Yes. It is important that you discuss this with an attorney so you can draft the appropriate documents to be included with your will. You should also talk to your doctor about this type of decision.

Q:

Who Determines if I Am Permanently Unconscious or Incapacitated?

A:

The examining doctors will have to agree that you are beyond medical help and unable to recover.

Q:

Do Young People Need Living Wills?

A:

Whether you are 75 years old or 25 years old, there is still the possibility of an accident that can leave you permanently unconscious. In particular, traffic accidents are a leading cause of death and severe injury for young Ohioans.

Q:

Will Doctors Notify My Family Before Stopping Life Support Treatments?

A:

Your family will most likely be informed. Although physicians may not need your family's permissions when following your will, they do make an effort to inform the persons named in your will about your decisions.

Q:

What if I Do Not Have a Living Will? Can My Healthcare Power of Attorney Make End-Of-Life Decisions for Me?

A:

Yes. If you have named an agent in a healthcare power of attorney, this individual has the power to make such decisions for you.

Q:

What Is a Healthcare Power of Attorney?

A:

This is a document that authorizes a person that you name to make health and medical-care related decisions for you if you are incapacitated.

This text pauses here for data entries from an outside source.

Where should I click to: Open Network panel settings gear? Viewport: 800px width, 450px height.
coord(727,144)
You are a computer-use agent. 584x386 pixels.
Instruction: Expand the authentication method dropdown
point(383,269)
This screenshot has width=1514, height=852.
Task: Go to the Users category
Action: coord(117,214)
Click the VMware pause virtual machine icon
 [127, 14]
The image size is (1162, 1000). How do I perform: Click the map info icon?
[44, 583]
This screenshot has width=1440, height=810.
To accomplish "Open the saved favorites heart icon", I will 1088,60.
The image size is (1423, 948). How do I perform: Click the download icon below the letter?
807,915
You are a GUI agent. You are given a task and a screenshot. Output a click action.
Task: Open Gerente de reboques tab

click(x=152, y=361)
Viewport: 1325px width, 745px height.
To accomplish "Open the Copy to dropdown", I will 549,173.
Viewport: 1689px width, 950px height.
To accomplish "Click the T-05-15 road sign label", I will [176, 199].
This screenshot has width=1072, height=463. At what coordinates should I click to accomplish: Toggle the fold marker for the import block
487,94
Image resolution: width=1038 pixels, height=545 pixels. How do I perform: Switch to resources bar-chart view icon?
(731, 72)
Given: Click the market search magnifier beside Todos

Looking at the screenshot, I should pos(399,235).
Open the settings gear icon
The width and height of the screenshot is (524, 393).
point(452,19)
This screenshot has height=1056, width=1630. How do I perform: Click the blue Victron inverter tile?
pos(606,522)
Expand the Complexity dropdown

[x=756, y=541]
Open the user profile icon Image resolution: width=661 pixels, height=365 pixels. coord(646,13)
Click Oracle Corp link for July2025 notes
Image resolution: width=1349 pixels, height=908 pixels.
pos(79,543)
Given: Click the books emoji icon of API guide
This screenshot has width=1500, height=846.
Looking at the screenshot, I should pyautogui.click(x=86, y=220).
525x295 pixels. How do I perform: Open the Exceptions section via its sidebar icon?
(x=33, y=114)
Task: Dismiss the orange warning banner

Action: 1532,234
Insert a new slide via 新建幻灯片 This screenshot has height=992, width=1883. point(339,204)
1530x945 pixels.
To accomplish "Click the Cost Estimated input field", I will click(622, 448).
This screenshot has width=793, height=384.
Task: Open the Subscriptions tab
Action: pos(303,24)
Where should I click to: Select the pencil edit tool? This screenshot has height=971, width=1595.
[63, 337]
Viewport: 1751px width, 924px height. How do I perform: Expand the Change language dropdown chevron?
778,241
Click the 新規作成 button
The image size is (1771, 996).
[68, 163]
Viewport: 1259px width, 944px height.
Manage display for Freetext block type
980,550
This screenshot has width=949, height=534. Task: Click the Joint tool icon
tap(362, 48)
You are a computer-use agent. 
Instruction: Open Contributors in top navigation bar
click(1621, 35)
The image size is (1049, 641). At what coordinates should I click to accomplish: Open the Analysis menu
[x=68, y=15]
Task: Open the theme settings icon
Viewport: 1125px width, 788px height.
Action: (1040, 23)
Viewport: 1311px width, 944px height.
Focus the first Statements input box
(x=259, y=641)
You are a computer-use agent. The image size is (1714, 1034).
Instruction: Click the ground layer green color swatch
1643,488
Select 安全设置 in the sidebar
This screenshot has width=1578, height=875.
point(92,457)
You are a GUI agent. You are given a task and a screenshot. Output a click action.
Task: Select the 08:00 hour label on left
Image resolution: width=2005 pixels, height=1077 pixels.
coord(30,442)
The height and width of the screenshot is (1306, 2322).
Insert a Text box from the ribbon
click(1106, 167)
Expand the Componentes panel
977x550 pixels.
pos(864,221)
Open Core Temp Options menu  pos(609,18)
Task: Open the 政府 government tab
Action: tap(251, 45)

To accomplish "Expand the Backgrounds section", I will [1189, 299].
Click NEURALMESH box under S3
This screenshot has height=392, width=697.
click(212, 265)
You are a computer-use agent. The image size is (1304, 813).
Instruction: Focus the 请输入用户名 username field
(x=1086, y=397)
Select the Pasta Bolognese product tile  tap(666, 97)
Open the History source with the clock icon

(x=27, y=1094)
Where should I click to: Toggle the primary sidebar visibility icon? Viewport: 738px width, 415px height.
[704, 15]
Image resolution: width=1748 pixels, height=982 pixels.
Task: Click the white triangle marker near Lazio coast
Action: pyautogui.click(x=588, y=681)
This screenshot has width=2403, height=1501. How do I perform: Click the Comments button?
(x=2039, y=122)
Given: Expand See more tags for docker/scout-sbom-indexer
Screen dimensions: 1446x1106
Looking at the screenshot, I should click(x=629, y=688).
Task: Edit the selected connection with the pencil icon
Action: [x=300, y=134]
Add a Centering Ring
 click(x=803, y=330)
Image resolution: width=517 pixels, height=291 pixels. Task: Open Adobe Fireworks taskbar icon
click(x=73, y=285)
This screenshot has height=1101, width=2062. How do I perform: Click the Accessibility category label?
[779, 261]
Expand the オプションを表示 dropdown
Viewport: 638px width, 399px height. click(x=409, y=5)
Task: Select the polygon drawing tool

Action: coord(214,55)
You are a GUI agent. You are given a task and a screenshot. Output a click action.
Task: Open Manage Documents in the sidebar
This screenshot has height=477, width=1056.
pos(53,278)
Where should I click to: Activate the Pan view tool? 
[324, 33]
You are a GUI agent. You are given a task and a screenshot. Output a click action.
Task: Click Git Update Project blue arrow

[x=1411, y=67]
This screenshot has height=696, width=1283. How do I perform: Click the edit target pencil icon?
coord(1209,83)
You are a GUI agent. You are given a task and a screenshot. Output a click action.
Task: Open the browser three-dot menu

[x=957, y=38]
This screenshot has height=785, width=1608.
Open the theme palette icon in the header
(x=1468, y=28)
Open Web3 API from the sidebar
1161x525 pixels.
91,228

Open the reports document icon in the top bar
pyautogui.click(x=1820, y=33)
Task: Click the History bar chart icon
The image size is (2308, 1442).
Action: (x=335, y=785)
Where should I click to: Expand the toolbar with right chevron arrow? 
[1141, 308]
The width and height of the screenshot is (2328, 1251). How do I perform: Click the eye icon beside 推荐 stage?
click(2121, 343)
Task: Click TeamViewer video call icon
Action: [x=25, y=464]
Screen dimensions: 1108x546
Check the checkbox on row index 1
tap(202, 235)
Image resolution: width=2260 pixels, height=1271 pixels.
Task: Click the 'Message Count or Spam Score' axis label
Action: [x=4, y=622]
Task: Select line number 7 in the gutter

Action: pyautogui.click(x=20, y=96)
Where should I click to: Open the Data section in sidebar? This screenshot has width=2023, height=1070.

The designated agent does not have to be a family member - it can be an adult you trust or an administrator at a healthcare facility.

The document becomes effective when you are no longer able to make decisions yourself.

Q:

Do I Need a Living Will if I Have a Healthcare Power of Attorney?

A:

Ideally you would want to have both documents because a living will only affects end-of-life situations, while a healthcare power of attorney can apply to all situations regarding medical care if you are incapacitated.

Q:

Can a Healthcare Power of Attorney Be Used to Make Financial Decisions?

A:

No, you will need a different power of attorney called "financial power of attorney."